Thursday, April 21, 2011

Shangri La

Local native plant aficionados know of a certain secret place along the C&O Canal that enchants lucky visitors with an unusual diversity of native plants. Some of the plants are rare to Maryland and prefer more northern climes. The gully where these plants grow rests between limestone cliffs facing the river, and due to the undulations of the Potomac, has a northern exposure, which makes for a chilly microclimate. One of the best times to visit is April through May, to see a breath-taking progression of spring woodland flowers, called ephemerals, for their short-lived and delicate nature. Here is what a friend and I saw on March 20.

The first photo is Bloodroot. One of the first spring ephemerals to appear. It's roots when crushed supply a bright red orange fluid and is said to have been used as body paint by Native Americans and as dye by early European immigrants. The bloom emerges clasped by fleshly leaves that protect it from the wind and cold of April until just the right moment when the sun is warm and the air still.

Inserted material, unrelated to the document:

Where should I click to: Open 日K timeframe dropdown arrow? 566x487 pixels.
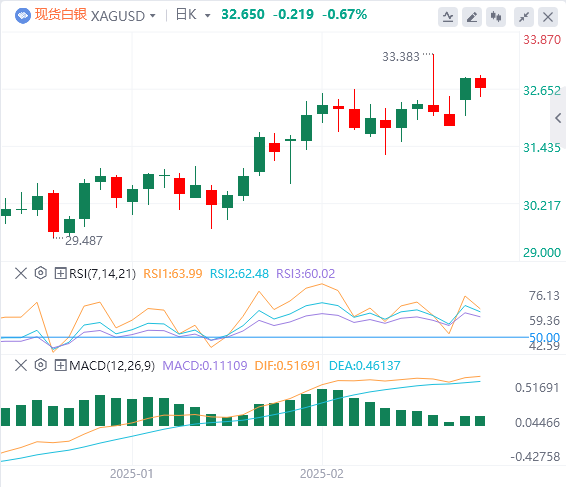(207, 16)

Dutchman's Breeches, so-called for the resemblance to voluminous pantaloons hanging upside down as if on a clothesline. These flowers are pollinated primarily by bumblebees, since some muscle and size is needed to push through the opening of the flower. The bees sometimes bite through the "ankles" of the breeches to obtain the nectar.

Shangri La boasts a variety of ferns including Christmas Fern, Maidenhair Fern, Blunt-lobed Woodsia, Bulbet Fern. One of the most marvelous is Walking Fern. The leaves of the fern are long and thin, extend out in a more or less radial fashion, and the tip of the leaf literally plants itself it a new spot, growing another fern. In this way, it 'walks" over the surface of the mossy rocks where it grows.

Adder's Tongue or Trout Lily. Not blooming yet, but there were hundreds, maybe even thousands of these leaves emerging. The common name refers to the spotted appearance and shape of the leaves. In a few weeks I will return to see drooping yellow lilies polka-dotting the forest floor.

Sedum, a dainty succulent.

More Walking Fern.

And finally, a newly revealed Mayapple. Its leaves unfurl like the canopy of an umbrella.

1 comment:

  1. I loved reading this. I felt like I was strolling along the tow path with you for a few moments. And the walking fern! Fabulous. Thanks for learning all this stuff so you can share it!